Double Currency Conversion Will Make You Think Twice When Sending Money Abroad

What do an entrepreneur, a freelance graphic designer and a software tester working nine to five all have in common? Yes, you (almost) guessed it — money transfers.

Living in a global economy has determined many of us to change the way we work, travel, and interact with friends and family. Some of us settled down on a small picture-perfect island and work for companies all around the world, others moved to a large vibrant metropolis where ‘things happen’.

Inseparable from our new lifestyles is also a new way to get paid and to make payments. ‘Going global’ comes with certain challenges, among which an increased financial awareness.

Traditional employees may be more at ease with the circuit of payments from the company account to their account, but many others had to become hands-on managers of their finances. Once payments have been sent — and if so, did that happen on time? Does the account balance look healthy enough? Are we aware of all the fees, or we might be paying too much?

When we receive or make payments internationally (to support our family back home, for example), it’s not always easy to know if we aren’t, in fact, spending more than we expect due to hidden payment fees. And if we deal with more than just one currency, we have near-zero control over how much we spend on fees and exchange costs for every transaction.

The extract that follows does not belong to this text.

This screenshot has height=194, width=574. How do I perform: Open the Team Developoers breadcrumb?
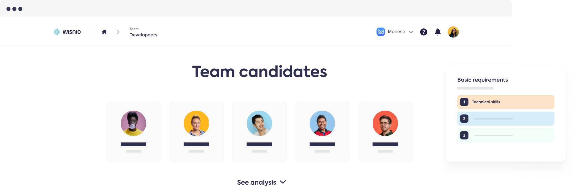(143, 32)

So how to keep track of all the transfer costs and fees?

Putting it simply, our transfers are usually subject to two types of costs. On one hand are the banks’ or payment processors’ fees. These are visible costs stated upfront, so we can easily see them when we initiate a payment.

The second type of costs is associated with currency exchange — which can often be hidden charges that make us get less bang for our buck.

Currency conversion can affect us in more than just one way. The bank may apply a commission to the transaction for having to perform a currency exchange. Or, the exchange rate used by the bank or by the payment processor can be higher than the set foreign exchange reference rates — simply because exchange rates vary from one bank to another, and one day to another. This all adds up so at the end of the day the money sent is quite far from what is received.

What is double currency conversion?

Double currency conversion occurs when, during a single transaction, currency exchange takes place twice. This can happen whenever transfers are made between accounts that use different currencies, or even when the accounts use the same currency, but are located in countries that use distinct local currencies.

Let’s look at some examples below.

Assume you’re a British citizen working in Norway, and hold a local account in Norway, for both NOK (the local currency) and EUR.

To send euros to the UK, from your Norwegian EUR account, the amount you want to transfer will be withdrawn in NOK, exchanged back to EUR, and then exchanged again into GBP (the currency of the destination account).

This transaction would look something like: send 100 EUR ↠ (convert to) NOK ↠ (convert to) EUR ↠ (convert to) GBP

And what if you were to transfer euros from your Norwegian EUR account to a EUR account in France? Unfortunately, the process would be pretty much the same.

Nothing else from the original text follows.